日本経団連は4月20日、金融制度委員会(奥正之委員長)で、提言「震災対応において金融面での万全の措置を求める」の審議にあわせて、日本政策投資銀行(政投銀)の荒木幹夫副社長から、東日本大震災に対する政投銀の取り組みについて聞いた。荒木副社長の講演の概要は次のとおり。

東日本大震災は「大地震」を発端とする巨大複合災害となっている。阪神・淡路大震災等にも見られるように、大地震は、物理的な直接被害だけではなく、域内の経済活動低下等の間接被害をもたらすため、復興には数年単位の時間がかかる。大地震と同時に、想定を超える「大津波」が発生し、被害が広範囲になった。さらに、福島で「原子力発電所事故」が起こり、放射能汚染という「見えない恐怖」が広がるとともに、「電力供給障害」も発生した。このように今回の震災では、5つの災害が複合的に同時に起きている。これに加え、東北地方に集積していたものづくりの拠点が被災したことによる「大規模なサプライチェーンの途絶」という、世界的に未経験の事態も生じている。世界中の産業が大きな影響を受けており、各企業が海外生産を含め供給体制の複線化を検討しているが、国内産業の空洞化につながるおそれがある。

したがって、被災地の産業とインフラの復興だけではなく、わが国の産業そのものへの信認の維持についても、長期構造的な施策を含めた対応が重要となる。足元での資金繰り支援とともに企業の財務基盤の強化や、サプライチェーンの再構築が求められる。
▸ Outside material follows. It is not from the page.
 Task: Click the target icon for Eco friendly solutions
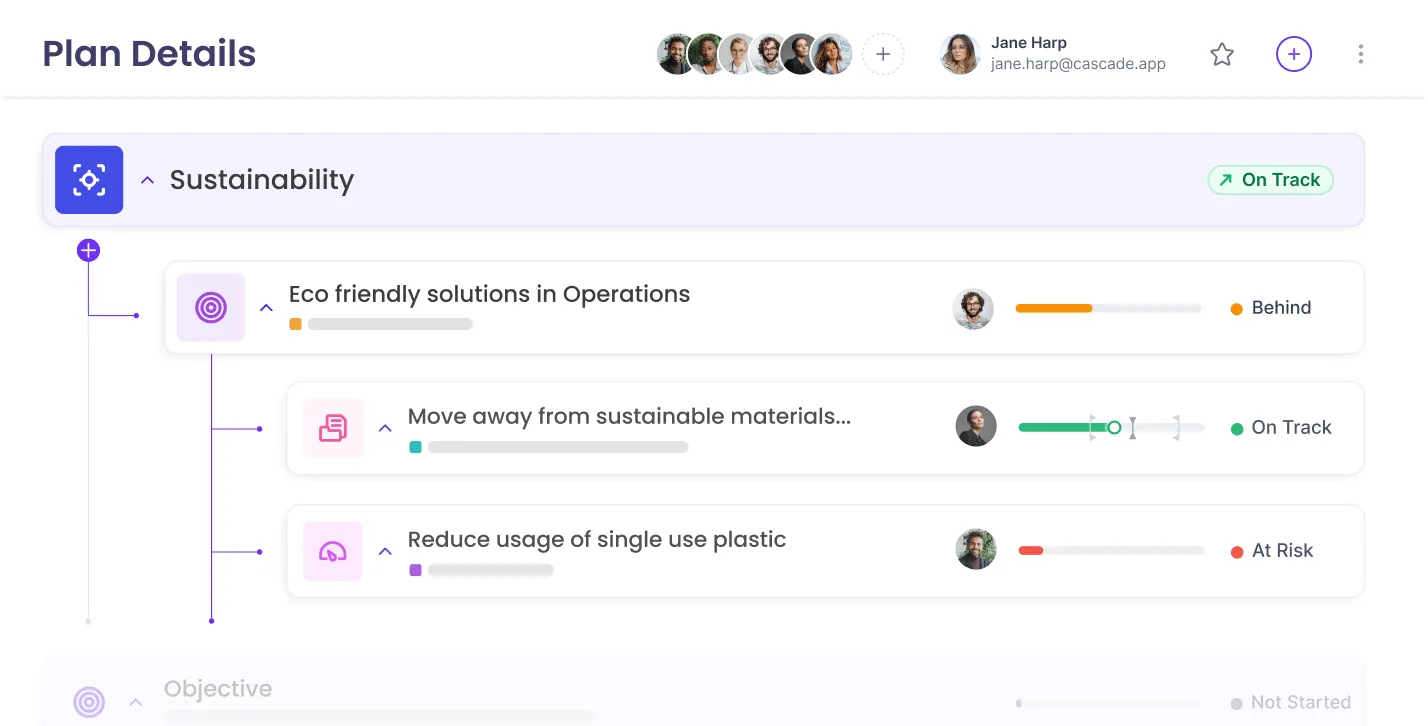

政投銀としては、大震災対応として、次の取り組み方針で進めている。

まずは、株式会社日本政策金融公庫法に基づく危機対応業務も活用した支援対象企業への直接融資が基本となる。現在、損害担保・利子補給は中小企業や組合向けには措置されているが、中堅・大企業への適用も検討中である。被災地の地場企業支援については、政投銀による直接融資だけでなく、地元地銀との連携を通じて、より広範な対応を進めたいと考えており、地銀のネットワークや情報を活用したファンド創設も考えている。

サプライチェーン再構築や大規模プロジェクトへの対応については、メガバンクや国の施策等と連携していく必要がある。サプライチェーン再構築を中心とする産業向けの対応としては、業界団体などと協力しながらの基金創設のほか、被災企業の業績回復までのつなぎやマーケットへのアクセスを維持するための財務基盤維持・強化等のために、資本性資金の供給が必要な局面も今後あるものと考えている。このあたりへの対応については、例えば、メガバンクと共同設立した事業再生ファンドのノウハウなどを活用できるものと思っている。また、資本性資金の供給等を通じ、震災前からの大きな課題でもあった国際競争力強化・成長戦略の実現に向けた産業再編等を加速させていくことも念頭に置いている。インフラ整備の面では、阪神・淡路大震災と異なり、財政力の弱い自治体が被災しているため、広域的なマスタープランが必要である。総合特区制度等の活用とともに、政投銀としては事業者や他の金融機関などとともに連携しながら、PFI事業等へのアイデアを出し、可能なところから速やかに対応したい。